Assignment >> Once you find the line containing "The image size is (800, 583)." in the data below, copy it and each following line exactly, up to and including the line containing "Click the vertical", and nothing else.

Material provided >>
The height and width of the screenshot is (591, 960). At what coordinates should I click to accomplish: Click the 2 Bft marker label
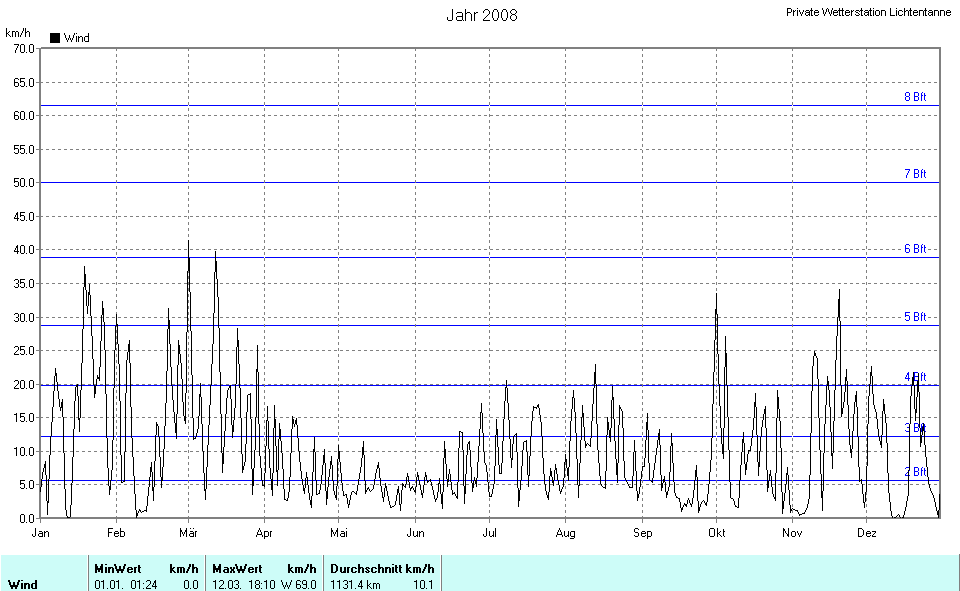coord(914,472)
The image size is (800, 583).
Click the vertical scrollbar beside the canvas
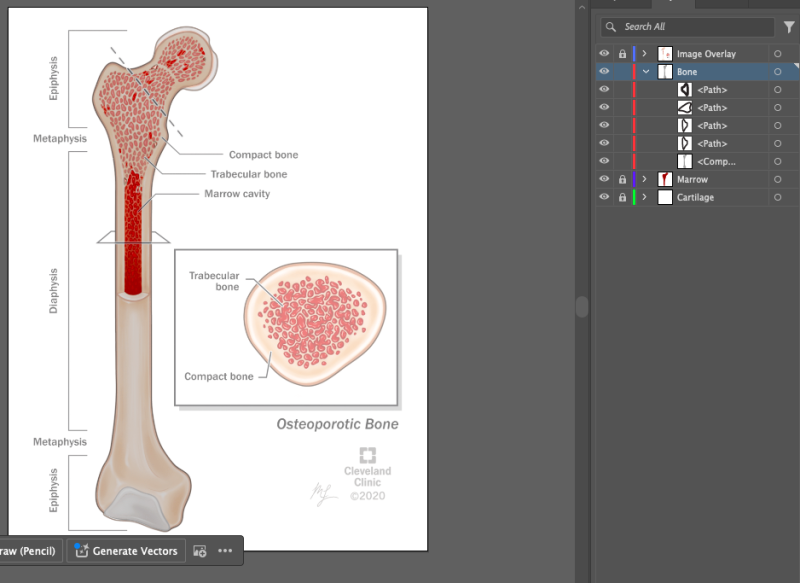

--

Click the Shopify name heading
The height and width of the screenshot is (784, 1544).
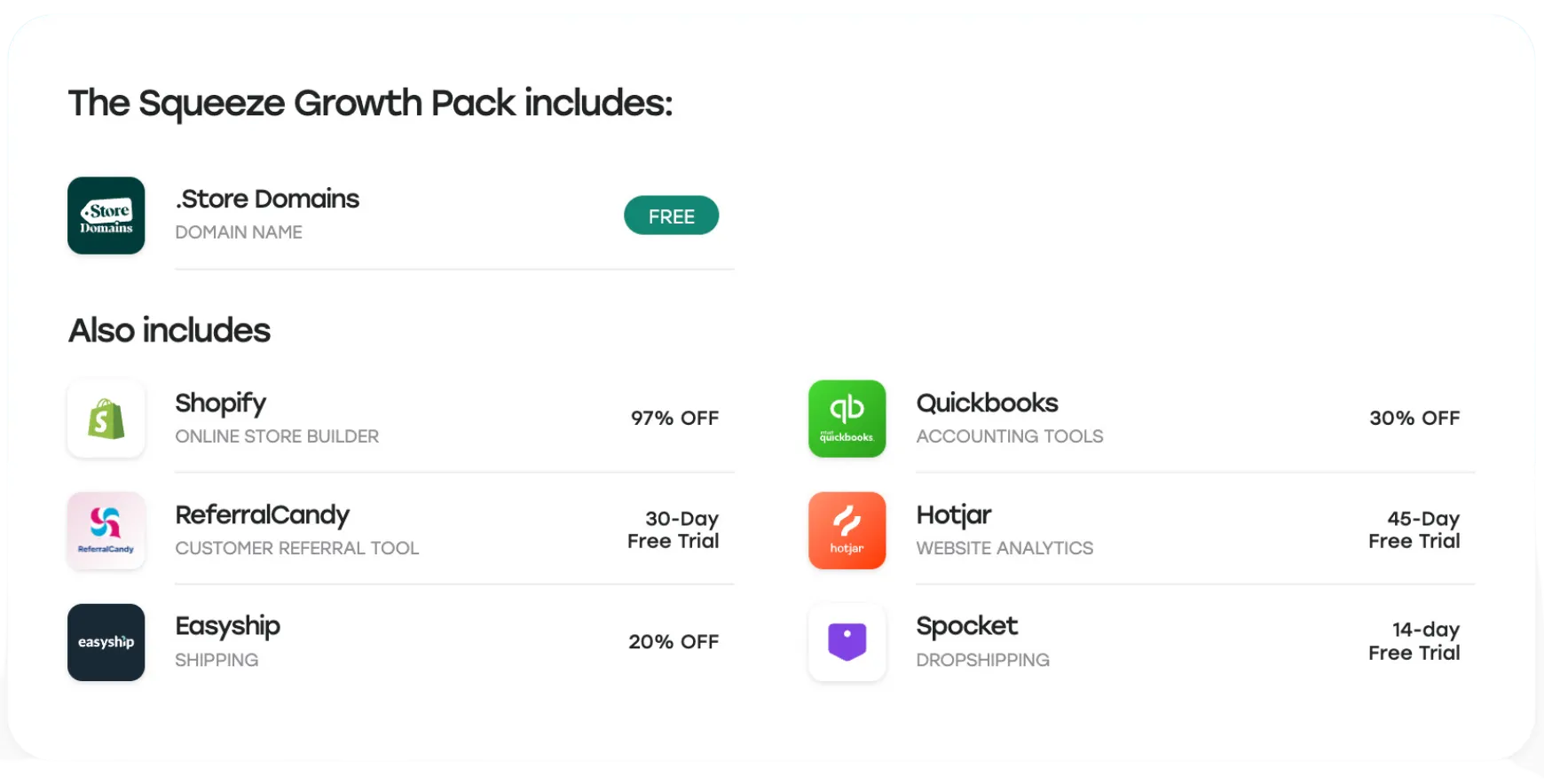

Finished exercise >>
The image size is (800, 583).
Click the vertical scrollbar beside the canvas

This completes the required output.